Right and wrong decisions
Some decisions about data are a matter of weighing
cost vs. benefit, like short-term performance goals against long-term maintainability.
Others, though, are about
right and wrong.
For example, let’s say that you’ve trained a model to predict “probability a patient has cancer” from medical records and
that you’ve selected patient age, gender, prior medical conditions, hospital name, vital signs, and test results as features.
Your model had excellent performance on held-out test data but performed terribly on new patients.
Any guesses as to why?
It turns out the model was trained using a feature
that wasn’t legitimately available at decision time, and so, when the model was deployed into production, the distribution of this feature changed and it was no longer a reliable predictor.
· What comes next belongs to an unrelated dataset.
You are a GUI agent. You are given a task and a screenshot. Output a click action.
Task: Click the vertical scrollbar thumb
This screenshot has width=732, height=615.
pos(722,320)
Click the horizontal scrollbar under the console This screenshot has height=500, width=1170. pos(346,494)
In this case, that feature was ‘hospital name’.
You might think, ‘hospital name’…
How could that be predictive?
Well, remember that there are some hospitals that focus on diseases like cancer.
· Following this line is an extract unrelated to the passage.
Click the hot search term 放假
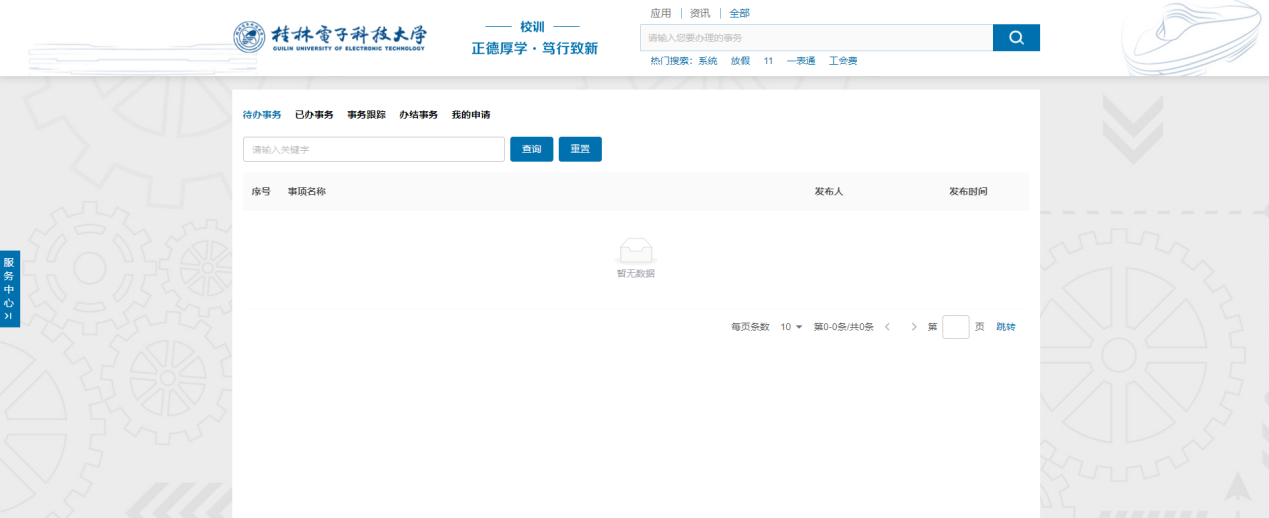Image resolution: width=1269 pixels, height=518 pixels. tap(740, 61)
So, the model learned that ‘hospital name’ was very important.
However, at decision time, this feature wasn’t available to the model, because patients hadn’t yet been assigned to a hospital, but rather than throwing an error, the model simply interpreted the hospital name as an empty string, which it was still capable of handling thanks to out-of-vocabulary buckets in its representations of words.
We refer to this idea where the label is somehow leaking into the training data as data leakage.
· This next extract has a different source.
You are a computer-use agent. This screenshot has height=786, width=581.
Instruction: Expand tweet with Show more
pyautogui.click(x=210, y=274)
Data leakage is related to a broader class of problems.
where we talked about models learning unacceptable strategies.
Previously, we learned that when there’s class imbalances, a model might learn to predict the majority class.
In this case, the model has learned to use a feature that wouldn’t actually be known and which cannot be plausibly causally related to the label.
Here’s a similar case.
A professor of 18th century literature believed that there was a relationship between
how an author thought about the mind
and their political affiliation.
So, for example, perhaps authors who used language like
“the mind is a garden”
had one political affiliation
and authors who used language like
“the mind is a steel trap”
another. Here’s what they did.
What if we were to naively test this hypothesis with machine learning?
Some people tried that and they got some unexpected results.
They took all of the sentences in all of the works by a number of 18th century authors, extracted just the mind metaphors and set those as their features
and set those as their features and then used the political affiliations of the authors who wrote them as labels.
Then, they randomly assigned sentences to each of the training, validation, and test sets.
And because they divided the data in this way, some sentences from each author were distributed to each of those three sets.
And the resulting model was amazing! … But suspiciously amazing.
What might have gone wrong?
One way to think about it is that political affiliation is linked to that person.
And if we wouldn’t include ‘person name’ in the feature set, we should not include it implicitly either
When the researchers changed the way they partition the data and instead partitioned it by author instead of by sentence, the model’s accuracy dropped to something more reasonable.